(MATERIAL FOR THIS EXERCISE):

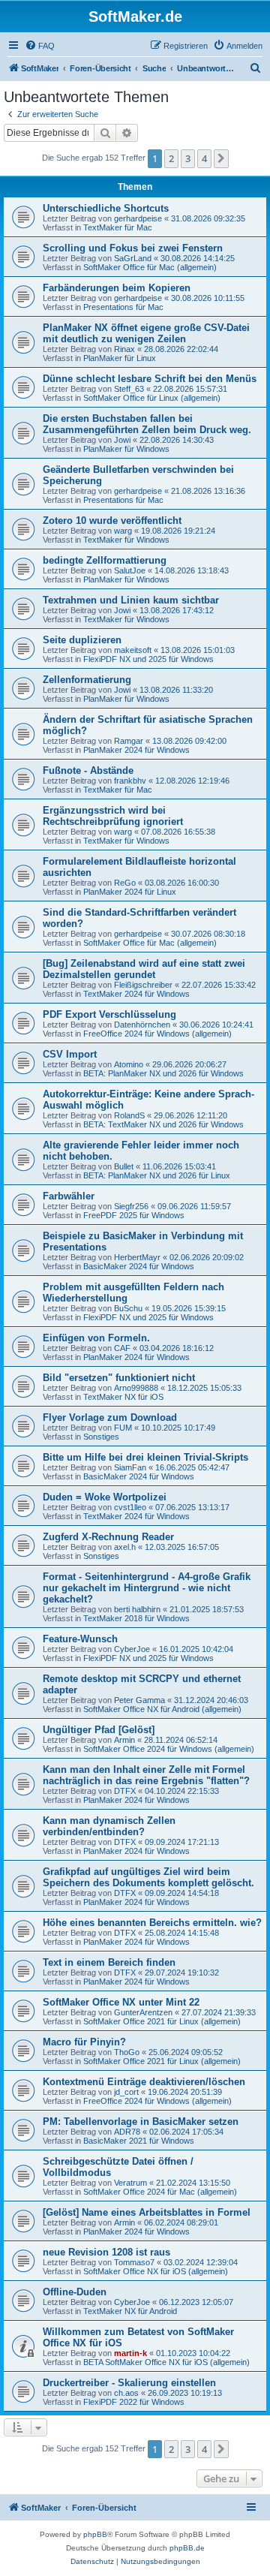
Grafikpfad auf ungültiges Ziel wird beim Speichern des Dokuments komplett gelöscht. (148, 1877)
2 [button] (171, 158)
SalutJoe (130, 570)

==

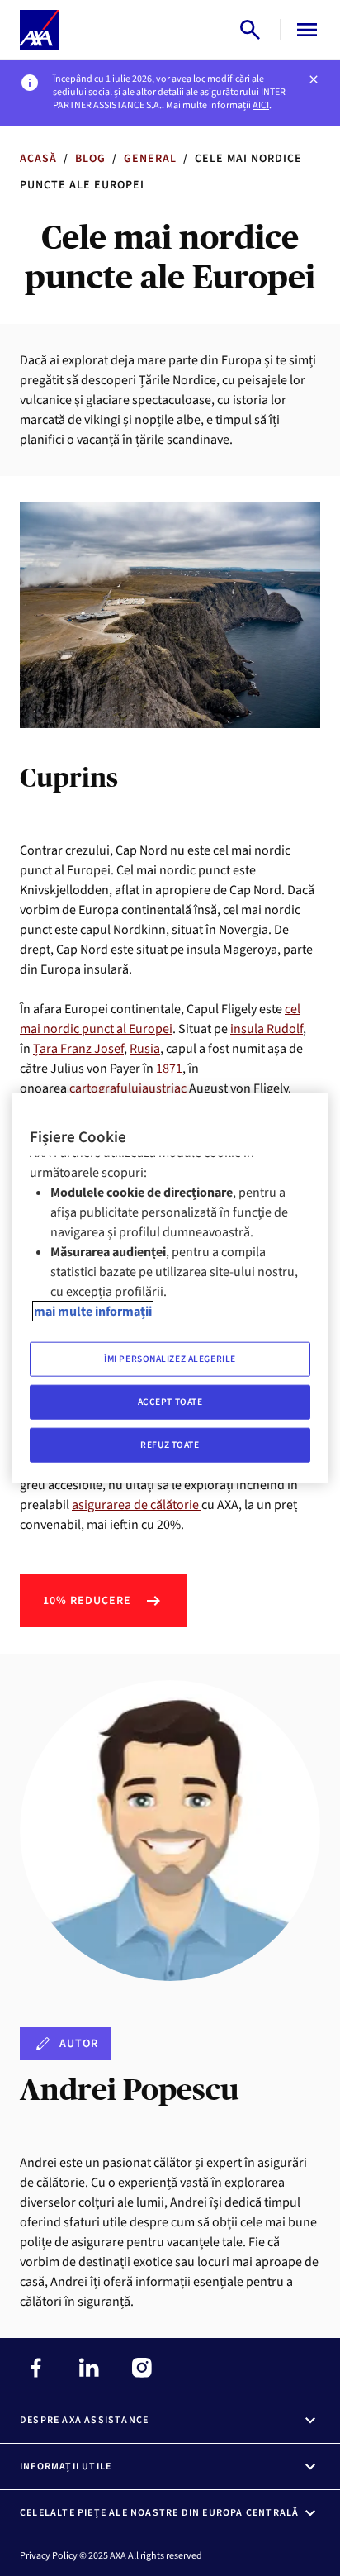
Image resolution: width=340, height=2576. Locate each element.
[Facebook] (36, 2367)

* * *

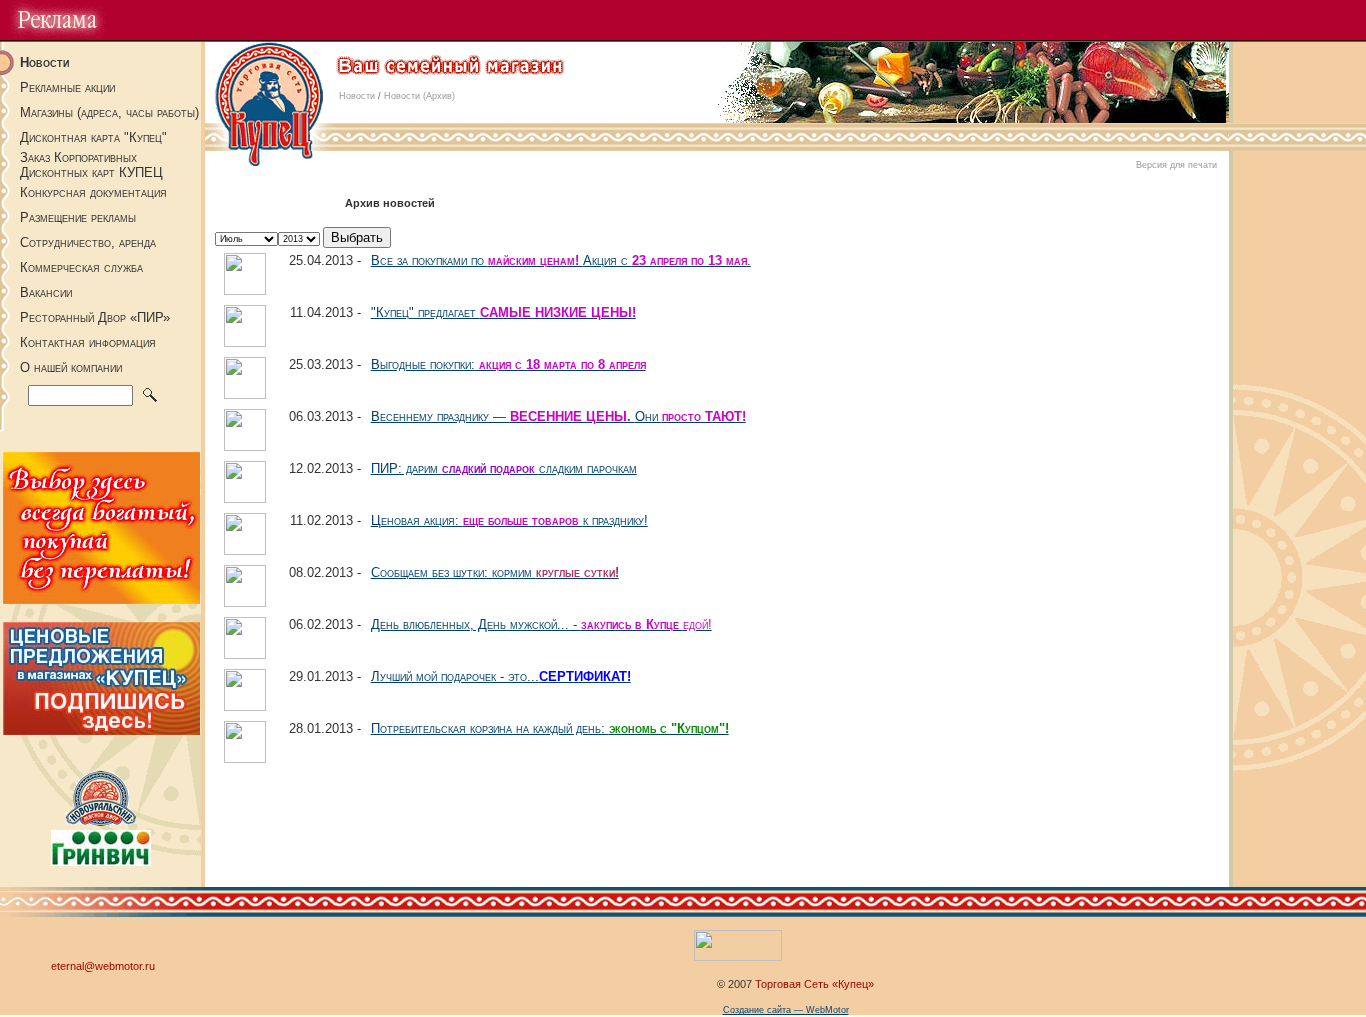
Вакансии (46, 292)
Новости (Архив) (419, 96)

(WORK INSTRUCTIONS):
In the entries above, find the line with "Image resolution: width=340, height=2576." and the line with "[Facebook] (36, 2367)", then set down exactly those two and every line between them, nothing else.

(SOLUTION):
Image resolution: width=340, height=2576. Locate each element.
[Facebook] (36, 2367)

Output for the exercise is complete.